Suppose that $c_1,c_2,\cdots,c_n \in \mathbb{R}$ such that their sum is $0$.Show that for all positive real number $x_1,x_2,\cdots,x_n$ the following inequality holds:
$$ \sum\limits_{i,j=1}^{n} c_ic_j \log(x_i+x_j) \leq 0$$
Where this problem comes from: the original problem is related to the concept of kernel in the field of machine learning. The problem asks me to show that the kernel $K(x,y) := \log(x+y), x,y>0$ is a NDS(negative definite symmetric) kernel, which is equivalent to the problem stated at the beginning.

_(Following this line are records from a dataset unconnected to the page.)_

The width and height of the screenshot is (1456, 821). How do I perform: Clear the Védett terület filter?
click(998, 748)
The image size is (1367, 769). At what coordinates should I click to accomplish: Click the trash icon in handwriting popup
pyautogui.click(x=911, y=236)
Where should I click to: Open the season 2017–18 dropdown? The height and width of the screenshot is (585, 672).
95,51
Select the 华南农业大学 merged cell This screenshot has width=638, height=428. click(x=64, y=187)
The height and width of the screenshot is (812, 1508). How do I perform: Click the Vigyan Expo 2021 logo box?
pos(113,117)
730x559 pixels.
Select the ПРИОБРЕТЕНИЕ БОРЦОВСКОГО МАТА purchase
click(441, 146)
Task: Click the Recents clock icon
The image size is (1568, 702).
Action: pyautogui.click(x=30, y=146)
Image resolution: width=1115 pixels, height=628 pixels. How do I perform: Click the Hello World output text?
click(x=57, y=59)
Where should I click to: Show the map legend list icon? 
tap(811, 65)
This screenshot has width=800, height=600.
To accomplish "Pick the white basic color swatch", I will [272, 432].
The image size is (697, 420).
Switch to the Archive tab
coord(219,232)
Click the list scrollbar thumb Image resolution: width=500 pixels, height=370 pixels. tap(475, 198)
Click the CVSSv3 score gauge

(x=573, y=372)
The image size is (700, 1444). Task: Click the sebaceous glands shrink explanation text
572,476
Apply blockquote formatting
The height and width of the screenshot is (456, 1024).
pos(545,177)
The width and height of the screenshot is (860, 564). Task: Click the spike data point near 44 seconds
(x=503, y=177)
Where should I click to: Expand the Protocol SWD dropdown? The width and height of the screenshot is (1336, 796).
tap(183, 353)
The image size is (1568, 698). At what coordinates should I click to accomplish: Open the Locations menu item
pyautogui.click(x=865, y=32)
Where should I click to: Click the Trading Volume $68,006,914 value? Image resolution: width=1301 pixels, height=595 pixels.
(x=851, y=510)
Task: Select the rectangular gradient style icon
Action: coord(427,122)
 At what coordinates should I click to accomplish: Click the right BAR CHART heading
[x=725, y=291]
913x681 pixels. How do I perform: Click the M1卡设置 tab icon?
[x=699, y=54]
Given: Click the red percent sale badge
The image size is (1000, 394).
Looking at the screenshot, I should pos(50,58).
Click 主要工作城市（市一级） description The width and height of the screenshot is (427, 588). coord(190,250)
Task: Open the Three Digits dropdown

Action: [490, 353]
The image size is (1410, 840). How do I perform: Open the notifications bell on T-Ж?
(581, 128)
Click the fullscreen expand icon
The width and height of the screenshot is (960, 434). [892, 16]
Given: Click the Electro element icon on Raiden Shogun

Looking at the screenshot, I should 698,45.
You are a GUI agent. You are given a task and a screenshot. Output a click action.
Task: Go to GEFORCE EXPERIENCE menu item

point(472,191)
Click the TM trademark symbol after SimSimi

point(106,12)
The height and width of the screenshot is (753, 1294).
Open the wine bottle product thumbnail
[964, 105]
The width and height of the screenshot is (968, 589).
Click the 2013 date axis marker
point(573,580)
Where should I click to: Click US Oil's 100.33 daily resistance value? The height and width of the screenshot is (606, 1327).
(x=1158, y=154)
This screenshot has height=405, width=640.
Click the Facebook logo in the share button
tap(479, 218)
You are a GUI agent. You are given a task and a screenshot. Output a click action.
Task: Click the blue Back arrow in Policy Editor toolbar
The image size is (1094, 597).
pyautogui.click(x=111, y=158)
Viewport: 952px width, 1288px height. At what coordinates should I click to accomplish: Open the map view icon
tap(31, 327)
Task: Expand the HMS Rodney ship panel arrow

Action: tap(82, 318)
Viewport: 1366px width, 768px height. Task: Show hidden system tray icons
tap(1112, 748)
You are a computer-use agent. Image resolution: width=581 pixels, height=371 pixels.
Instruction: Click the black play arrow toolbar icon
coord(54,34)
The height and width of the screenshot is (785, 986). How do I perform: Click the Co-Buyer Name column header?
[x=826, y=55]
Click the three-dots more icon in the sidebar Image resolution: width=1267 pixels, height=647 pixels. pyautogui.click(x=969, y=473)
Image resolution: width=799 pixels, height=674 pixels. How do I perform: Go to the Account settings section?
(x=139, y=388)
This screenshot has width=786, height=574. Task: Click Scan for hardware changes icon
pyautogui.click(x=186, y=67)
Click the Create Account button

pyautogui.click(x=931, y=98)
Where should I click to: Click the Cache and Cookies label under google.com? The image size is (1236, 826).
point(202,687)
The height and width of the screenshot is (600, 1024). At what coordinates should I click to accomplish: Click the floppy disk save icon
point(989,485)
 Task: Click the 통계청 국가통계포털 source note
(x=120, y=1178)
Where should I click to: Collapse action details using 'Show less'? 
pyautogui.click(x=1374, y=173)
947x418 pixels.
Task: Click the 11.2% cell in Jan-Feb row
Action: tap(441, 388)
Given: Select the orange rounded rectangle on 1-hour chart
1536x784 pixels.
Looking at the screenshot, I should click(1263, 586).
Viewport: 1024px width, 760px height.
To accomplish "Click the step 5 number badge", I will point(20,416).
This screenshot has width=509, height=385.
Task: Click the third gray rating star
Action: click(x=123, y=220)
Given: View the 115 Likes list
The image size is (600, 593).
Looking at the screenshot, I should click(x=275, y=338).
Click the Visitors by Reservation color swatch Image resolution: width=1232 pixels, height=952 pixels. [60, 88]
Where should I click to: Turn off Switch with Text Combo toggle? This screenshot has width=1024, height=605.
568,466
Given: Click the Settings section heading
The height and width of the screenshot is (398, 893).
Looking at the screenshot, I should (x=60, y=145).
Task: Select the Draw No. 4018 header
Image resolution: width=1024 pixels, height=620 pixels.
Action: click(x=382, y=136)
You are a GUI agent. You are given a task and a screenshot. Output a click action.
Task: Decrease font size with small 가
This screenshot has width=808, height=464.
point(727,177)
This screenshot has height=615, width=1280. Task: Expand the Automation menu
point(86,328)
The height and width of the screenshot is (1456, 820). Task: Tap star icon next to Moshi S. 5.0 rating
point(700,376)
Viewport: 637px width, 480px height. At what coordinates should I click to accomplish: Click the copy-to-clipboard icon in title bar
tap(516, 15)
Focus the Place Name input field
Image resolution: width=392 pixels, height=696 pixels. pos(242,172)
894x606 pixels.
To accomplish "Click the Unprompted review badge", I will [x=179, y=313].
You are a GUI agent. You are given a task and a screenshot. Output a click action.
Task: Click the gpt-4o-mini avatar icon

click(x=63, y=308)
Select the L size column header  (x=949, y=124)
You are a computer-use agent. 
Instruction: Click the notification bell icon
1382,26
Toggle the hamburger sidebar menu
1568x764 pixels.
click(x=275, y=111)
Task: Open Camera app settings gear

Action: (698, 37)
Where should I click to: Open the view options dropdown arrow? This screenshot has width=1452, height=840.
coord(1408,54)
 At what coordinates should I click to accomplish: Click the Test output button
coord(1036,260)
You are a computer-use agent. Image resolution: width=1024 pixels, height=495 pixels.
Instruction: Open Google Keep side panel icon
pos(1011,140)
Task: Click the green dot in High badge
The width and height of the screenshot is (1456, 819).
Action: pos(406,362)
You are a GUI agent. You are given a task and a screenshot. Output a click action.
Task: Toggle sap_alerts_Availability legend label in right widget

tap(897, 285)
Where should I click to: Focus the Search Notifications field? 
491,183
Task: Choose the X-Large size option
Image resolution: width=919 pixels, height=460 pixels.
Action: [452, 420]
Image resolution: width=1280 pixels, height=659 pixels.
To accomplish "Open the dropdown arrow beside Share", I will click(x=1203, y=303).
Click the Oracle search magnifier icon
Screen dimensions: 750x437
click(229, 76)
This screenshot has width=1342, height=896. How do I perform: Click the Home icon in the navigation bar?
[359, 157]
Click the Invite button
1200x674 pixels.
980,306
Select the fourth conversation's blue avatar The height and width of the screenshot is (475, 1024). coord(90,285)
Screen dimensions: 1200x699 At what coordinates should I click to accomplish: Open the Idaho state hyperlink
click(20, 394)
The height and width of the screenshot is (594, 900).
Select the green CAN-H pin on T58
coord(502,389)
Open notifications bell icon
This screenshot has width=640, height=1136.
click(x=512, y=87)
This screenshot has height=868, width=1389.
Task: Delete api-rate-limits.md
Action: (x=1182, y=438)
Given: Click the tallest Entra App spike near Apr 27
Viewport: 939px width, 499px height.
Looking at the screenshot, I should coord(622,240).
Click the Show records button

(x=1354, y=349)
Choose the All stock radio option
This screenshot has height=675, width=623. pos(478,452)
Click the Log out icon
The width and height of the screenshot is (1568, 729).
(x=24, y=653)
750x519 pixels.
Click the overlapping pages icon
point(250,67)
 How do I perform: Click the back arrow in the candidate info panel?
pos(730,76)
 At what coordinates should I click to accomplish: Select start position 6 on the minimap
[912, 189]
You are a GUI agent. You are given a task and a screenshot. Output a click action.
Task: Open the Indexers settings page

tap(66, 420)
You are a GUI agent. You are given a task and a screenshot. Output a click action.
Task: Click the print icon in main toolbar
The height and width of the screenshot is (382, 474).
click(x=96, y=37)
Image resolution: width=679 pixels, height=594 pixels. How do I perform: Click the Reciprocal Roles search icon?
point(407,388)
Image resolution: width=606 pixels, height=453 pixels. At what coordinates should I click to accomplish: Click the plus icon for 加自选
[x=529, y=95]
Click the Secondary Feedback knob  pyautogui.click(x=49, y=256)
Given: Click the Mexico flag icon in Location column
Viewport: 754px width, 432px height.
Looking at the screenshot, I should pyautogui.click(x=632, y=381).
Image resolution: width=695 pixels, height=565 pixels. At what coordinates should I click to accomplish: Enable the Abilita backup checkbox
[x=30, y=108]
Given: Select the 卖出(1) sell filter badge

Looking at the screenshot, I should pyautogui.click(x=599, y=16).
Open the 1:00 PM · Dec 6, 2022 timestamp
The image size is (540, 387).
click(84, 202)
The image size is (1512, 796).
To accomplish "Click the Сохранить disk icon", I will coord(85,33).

A result in machine learning states that $K$ is a NDS kernel iff $\exp(-tK)$ is a PDS kernel for all $t>0$, thus the problem can be reduced to showing that
$$[(x_i+x_j)^{-t}]_{1\leq i,j \leq n}$$
is a positive semi-definite matrix. Furthermore, we only need to prove this result for $0<t<1$ because the matrix $$[(x_i+x_j)^{-1}]_{1\leq i,j \leq n}$$ is positive semi-definite(as a special case of the Cauchy matrix), and if $(a_{ij})$and $(b_{ij})$ are positive semi-definite then $(a_{ij}b_{ij})$ is also positive semi-definite.
QUESTION
How to prove the above inequality, either directly or by showing instead that the generalized Cauchy matrix is positive semi-definite?
Best Answer
A quick way of seeing this might be to note that $$\int_0^\infty \frac{e^{-t} - e^{-at}}{t}\,dt = \log a \,, \forall a > 0.$$
So the quadratic form above can be written as \begin{align*} \sum\limits_{i,j=1}^{n} c_ic_j \log(x_i + x_j) &= \sum\limits_{i,j=1}^{n} c_ic_j \int_0^\infty \frac{e^{-t} - e^{-(x_i+x_j)t}}{t}\,dt \\&= \int_0^\infty \frac{1}{t}\left(e^{-t}\left(\sum_{j=1}^n c_j\right)^2 - \left(\sum_{j=1}^n c_je^{-x_jt}\right)^2\right)\,dt \\&= -\int_0^{\infty} \frac{1}{t} \left(\sum_{j=1}^n c_je^{-x_jt}\right)^2 \,dt \le 0\end{align*} where, we used the fact that $\displaystyle \sum_{j=1}^n c_j = 0$.